• [DATASET RECORDS]:
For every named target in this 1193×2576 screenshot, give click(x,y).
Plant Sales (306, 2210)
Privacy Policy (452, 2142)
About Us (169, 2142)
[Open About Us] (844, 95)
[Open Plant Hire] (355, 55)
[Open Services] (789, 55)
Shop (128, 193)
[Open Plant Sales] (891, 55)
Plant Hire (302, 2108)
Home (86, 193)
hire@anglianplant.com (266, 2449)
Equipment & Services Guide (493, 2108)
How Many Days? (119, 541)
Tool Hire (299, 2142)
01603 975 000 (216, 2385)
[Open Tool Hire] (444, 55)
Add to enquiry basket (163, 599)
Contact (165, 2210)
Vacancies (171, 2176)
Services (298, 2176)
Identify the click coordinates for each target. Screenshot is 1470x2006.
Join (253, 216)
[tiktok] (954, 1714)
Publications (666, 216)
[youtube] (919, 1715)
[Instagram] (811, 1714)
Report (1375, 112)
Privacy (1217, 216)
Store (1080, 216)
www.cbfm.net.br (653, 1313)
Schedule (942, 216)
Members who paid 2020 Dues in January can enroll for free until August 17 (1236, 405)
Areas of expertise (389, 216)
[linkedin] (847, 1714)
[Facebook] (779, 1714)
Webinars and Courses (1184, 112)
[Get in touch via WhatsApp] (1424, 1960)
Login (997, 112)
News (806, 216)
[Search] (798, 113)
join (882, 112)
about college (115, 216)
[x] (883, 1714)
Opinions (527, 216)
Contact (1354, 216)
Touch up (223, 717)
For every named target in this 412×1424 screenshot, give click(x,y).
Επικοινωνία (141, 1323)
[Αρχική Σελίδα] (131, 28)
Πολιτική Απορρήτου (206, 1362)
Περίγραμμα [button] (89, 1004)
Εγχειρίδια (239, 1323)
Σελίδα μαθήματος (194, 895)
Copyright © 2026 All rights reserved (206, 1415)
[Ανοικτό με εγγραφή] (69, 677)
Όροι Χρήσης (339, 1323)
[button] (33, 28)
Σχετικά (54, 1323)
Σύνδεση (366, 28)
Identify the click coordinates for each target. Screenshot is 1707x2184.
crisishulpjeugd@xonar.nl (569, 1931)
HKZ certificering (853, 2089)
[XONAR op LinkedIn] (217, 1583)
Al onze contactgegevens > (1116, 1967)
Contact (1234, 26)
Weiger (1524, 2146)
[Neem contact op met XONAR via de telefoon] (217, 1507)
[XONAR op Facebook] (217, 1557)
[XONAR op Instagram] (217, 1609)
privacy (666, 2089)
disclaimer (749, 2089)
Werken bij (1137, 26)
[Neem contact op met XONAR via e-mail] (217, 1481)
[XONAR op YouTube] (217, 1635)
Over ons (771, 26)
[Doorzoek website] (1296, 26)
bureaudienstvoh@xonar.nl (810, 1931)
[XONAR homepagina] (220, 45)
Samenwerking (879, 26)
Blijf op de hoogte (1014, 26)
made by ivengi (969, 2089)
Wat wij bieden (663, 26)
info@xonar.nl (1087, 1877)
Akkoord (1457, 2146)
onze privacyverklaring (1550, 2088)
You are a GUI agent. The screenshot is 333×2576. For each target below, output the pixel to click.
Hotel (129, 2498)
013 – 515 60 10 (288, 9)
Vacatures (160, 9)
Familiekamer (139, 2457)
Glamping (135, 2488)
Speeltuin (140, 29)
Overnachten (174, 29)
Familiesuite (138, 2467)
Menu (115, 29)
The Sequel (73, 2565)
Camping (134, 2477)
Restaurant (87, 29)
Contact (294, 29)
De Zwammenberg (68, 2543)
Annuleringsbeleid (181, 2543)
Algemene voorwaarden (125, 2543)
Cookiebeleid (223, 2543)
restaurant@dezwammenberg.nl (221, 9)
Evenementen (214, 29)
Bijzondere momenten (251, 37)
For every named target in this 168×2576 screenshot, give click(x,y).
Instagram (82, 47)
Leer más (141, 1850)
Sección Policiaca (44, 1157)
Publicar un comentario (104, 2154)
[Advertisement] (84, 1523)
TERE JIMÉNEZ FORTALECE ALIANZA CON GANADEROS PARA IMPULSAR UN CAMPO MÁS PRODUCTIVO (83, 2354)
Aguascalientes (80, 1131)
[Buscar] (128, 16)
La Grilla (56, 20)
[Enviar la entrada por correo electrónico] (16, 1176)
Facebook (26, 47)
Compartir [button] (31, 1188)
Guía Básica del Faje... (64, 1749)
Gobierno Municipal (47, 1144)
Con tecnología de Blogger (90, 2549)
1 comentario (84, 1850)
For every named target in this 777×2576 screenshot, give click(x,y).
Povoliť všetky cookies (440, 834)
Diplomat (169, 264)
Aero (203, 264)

• [WHAT YOU HAVE TO DO]: Starting with the line with "[Open About Us] (844, 95)" above and going on through the line with "Σελίδα μαθήματος (194, 895)", transcribe every line exactly, both ends included, and add nothing.

• [EXPECTED ANSWER]:
[Open About Us] (844, 95)
[Open Plant Hire] (355, 55)
[Open Services] (789, 55)
Shop (128, 193)
[Open Plant Sales] (891, 55)
Plant Hire (302, 2108)
Home (86, 193)
hire@anglianplant.com (266, 2449)
Equipment & Services Guide (493, 2108)
How Many Days? (119, 541)
Tool Hire (299, 2142)
01603 975 000 (216, 2385)
[Open Tool Hire] (444, 55)
Add to enquiry basket (163, 599)
Contact (165, 2210)
Vacancies (171, 2176)
Services (298, 2176)
Identify the click coordinates for each target. Screenshot is 1470x2006.
Join (253, 216)
[tiktok] (954, 1714)
Publications (666, 216)
[youtube] (919, 1715)
[Instagram] (811, 1714)
Report (1375, 112)
Privacy (1217, 216)
Store (1080, 216)
www.cbfm.net.br (653, 1313)
Schedule (942, 216)
Members who paid 2020 Dues in January can enroll for free until August 17 (1236, 405)
Areas of expertise (389, 216)
[linkedin] (847, 1714)
[Facebook] (779, 1714)
Webinars and Courses (1184, 112)
[Get in touch via WhatsApp] (1424, 1960)
Login (997, 112)
News (806, 216)
[Search] (798, 113)
join (882, 112)
about college (115, 216)
[x] (883, 1714)
Opinions (527, 216)
Contact (1354, 216)
Touch up (223, 717)
For every named target in this 412×1424 screenshot, give click(x,y).
Επικοινωνία (141, 1323)
[Αρχική Σελίδα] (131, 28)
Πολιτική Απορρήτου (206, 1362)
Περίγραμμα [button] (89, 1004)
Εγχειρίδια (239, 1323)
Σελίδα μαθήματος (194, 895)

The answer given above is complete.